On October 8, 2017, Judge Beverly Reid O’Connell, a federal judge in Los Angeles, unexpectedly and tragically passed away after collapsing in a middle of a speech to the California State Bar.  Two years after Judge O’Connell’s passing, President Trump has nominated an apolitical magistrate judge to fill that vacancy.

Background

Judge Steve Kim was born in Seoul, South Korea in 1972.  Kim got his B.A. from the University of Oklahoma in 1996, and a J.D. from Georgetown University Law Center in 1999.[1]  After graduating, Kim clerked for Judge Sidney Thomas on the U.S. Court of Appeals for the Ninth Circuit and for Judge Stephen Wilson on the U.S. District Court for the Central District of California before joining Munger Tolles Olson in Los Angeles as an Associate.[2]

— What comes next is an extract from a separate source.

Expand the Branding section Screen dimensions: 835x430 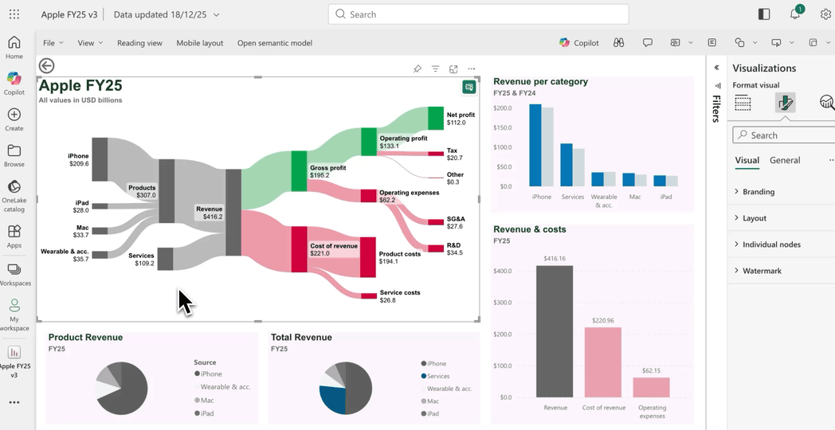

In 2003, Kim joined the U.S. Attorney’s Office for the Central District of California as a federal prosecutor.[3]  In 2007, he joined Stroz Freidberg LLC.  In 2015, he left to found SK Advisory Services.

In 2016, Kim was selected as a U.S. Magistrate Judge for the U.S. District Court for the Central District of California.[4] 

History of the Seat

Kim has been nominated to the U.S. District Court for the Central District of California, to a seat vacated on October 8, 2017 by the untimely death of Judge Beverly Reid O’Connell.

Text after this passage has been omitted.